Direction. Copy the stretch from "I suspect, at" through "control, I think." in the passage on gender differences and handwashing, word for word.

Text provided.
▼
Anyway, a lot of old beliefs about those elements that were deemed gender-specific have been put to the lie. Such misapprehensions that wars are caused by men, because men are more aggressive and belligerent. Ha! Tell that to Margaret Thatcher or the adolescent thugettes who roam the streets and beat the snot of some unfortunate girl who doesn't meet whatever preordained grade she was supposed to meet. Unfortunately, at certain basic levels the sexes are pretty much the same. But, in others, no amount of psychological re-education will ever bring about complete change. As a male I will always be charmed by visible panty lines, for example, and nothing will nullify that attitude within me. And perhaps that is for the best. I love the differences between the sexes, and since I love the company of women, I would hate for them to become more like men. I suspect women feel the same about men.

I suspect, at the end of the day, there is one area in which the two sexes will never be of accord. That is to do with what goes on behind the closed doors of a bathroom, either private or public restroom. No, don't get concerned. I am not about to get all vulgar and unpleasant here. What I want to talk about is washing the hands.

From the time they are little girls, females are taught that they must always wash after they have finished doing whatever it was they went in there to do. And, for the most part, females all there lives always apply soap and water to accomplish that task. Males don't. Oh, they pretend they do, but really they don't. It's something about control, I think.
▲
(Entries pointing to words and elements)
▼
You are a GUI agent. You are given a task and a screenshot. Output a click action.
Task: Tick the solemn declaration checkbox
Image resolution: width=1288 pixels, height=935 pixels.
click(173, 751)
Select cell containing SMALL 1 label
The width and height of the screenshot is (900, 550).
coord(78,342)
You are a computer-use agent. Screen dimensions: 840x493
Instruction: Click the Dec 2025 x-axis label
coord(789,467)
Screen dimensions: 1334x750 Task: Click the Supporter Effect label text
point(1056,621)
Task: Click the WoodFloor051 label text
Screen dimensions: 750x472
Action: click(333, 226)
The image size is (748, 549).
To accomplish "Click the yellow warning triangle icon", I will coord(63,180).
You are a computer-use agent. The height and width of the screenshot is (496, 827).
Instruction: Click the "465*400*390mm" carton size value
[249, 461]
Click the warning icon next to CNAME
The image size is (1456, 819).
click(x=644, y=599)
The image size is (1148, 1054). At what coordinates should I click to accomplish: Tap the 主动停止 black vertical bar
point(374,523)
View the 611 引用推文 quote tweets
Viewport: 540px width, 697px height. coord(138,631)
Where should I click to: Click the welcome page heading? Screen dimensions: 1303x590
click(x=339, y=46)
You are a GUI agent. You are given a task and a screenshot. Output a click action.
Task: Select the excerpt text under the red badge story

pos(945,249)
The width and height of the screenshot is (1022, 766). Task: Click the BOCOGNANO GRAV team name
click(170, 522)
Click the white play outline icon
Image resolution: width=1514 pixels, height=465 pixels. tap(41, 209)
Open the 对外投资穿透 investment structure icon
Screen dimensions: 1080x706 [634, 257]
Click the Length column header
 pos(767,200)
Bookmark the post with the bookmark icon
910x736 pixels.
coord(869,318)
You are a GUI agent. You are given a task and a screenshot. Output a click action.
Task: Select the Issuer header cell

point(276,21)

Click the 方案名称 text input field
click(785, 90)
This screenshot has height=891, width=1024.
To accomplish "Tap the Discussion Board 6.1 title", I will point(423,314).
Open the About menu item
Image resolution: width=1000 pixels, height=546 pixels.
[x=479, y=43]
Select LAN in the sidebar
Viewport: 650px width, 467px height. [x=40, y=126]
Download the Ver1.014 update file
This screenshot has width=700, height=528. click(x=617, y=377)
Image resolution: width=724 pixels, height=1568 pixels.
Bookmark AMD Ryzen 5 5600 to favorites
▲
Final result.
I suspect, at the end of the day, there is one area in which the two sexes will never be of accord. That is to do with what goes on behind the closed doors of a bathroom, either private or public restroom. No, don't get concerned. I am not about to get all vulgar and unpleasant here. What I want to talk about is washing the hands.

From the time they are little girls, females are taught that they must always wash after they have finished doing whatever it was they went in there to do. And, for the most part, females all there lives always apply soap and water to accomplish that task. Males don't. Oh, they pretend they do, but really they don't. It's something about control, I think.